The current and past passive forest management (management by nature), why it failed, and why it will only continue to fail if critical contemporary scientific application along with sustainable financial implementation are not applied, are my concerns and I hope yours, too.
Thank you for your time,
Rachel Lee Hall
Acres Burned in Oregon 2018
As a mushroom hunter in Southern Oregon of forty years, I am seasonally aware of the change in the old growth forests where I hunt ectomycorrhizal fungi (edible mushrooms). The various fungi myclium establish a complex symbiotic relationships with the associated plants near their rhyzosphere barriers root system living in close proximity to conifers, pines, wood forest, etc. This relationship is known to be interconnected in a 2-way nutrient exchange and even extends the root system of the forest allied plants, allowing access to nutrients and minerals ( moisture is the conduit ), including an extended water source for associated plants, in this case: the forest floors root system. This is critical to the whole health of the forest. A resilient forest is able to withstand drought and consecutive low snow budget years, when there is characteristic competition from forest floor fuel load. Which is not the current case.

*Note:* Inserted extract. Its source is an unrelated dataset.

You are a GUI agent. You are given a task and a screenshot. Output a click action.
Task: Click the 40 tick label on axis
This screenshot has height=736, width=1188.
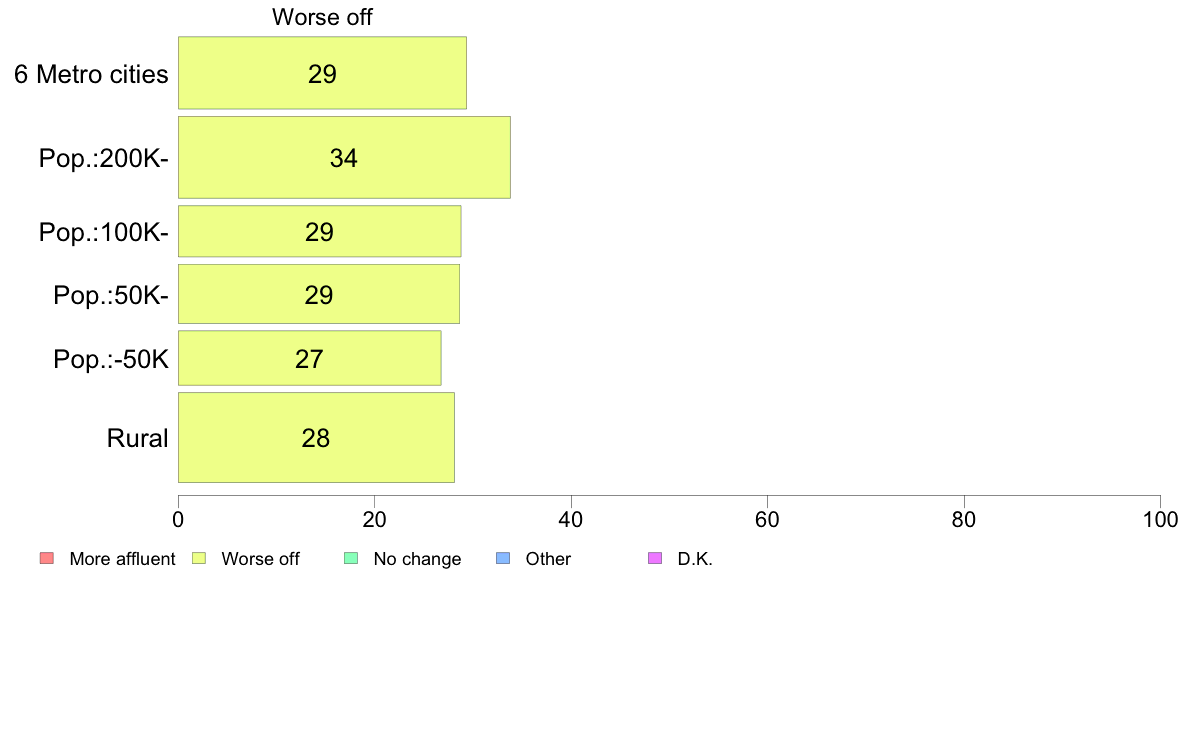pyautogui.click(x=571, y=519)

Over the past several years the fall mushrooms patches where I gather mushrooms showed significant decline. This could be directly aligned with the overall health of the forest. I attribute this trend to passive forest management, a major contributing factor for competitive survival during limited nutrients availability, especially water, by the demanding needs of the dense fuel load on the forest floors upper soil horizon for scare water availability. This thirsty fuel loaded forest floor thrives in the upper soil horizon where its drinks first, when moisture arrives. This reduction of moisture in the forest floor for fungi could reduce emergence during competitive drought years, including an additional stress to the deeper root system of the established old growth forest or any mature tree to facilitate moisture for the trees survival.
All these photos are historical hunts, before apparent decline. In the fall of 2017 and 2018. In addition, I experienced a major decline in emergence the fall of 2018 of over fifty percent, as did other seasoned hunter/gathers in my region.
This is of great concern.
Mushrooms Under Stress (MUS)
The forest floors heath with symbiotic connections are critical to forest stability vital to known and unknown habitats survival, including mammals, insects, microbial activity, soil, and trees, etc. The recent infernos of intense heat created by crown fires over the last few years in Oregon and future fires, could adversely affect survival possibly of various and numerous species, of which harms are not thoroughly understood. The loss of species or major reduction to their habitat in connectivity to forest floor health is at a crisis point. Immediate aggressive intervention to reduce volatile fuel load is required from our forest floors, including stands of dead or beyond redeeming beetle kill and replace failed passive forest management with applied critical application resulting in balance in our forest floors. The forests of diverse habitat, in Southern Oregon, will be lost, if not altered by mans past reliance on ideological forest science, which translates into thirty years of neglect.
This is a critical juncture in time: enough studies, time for action.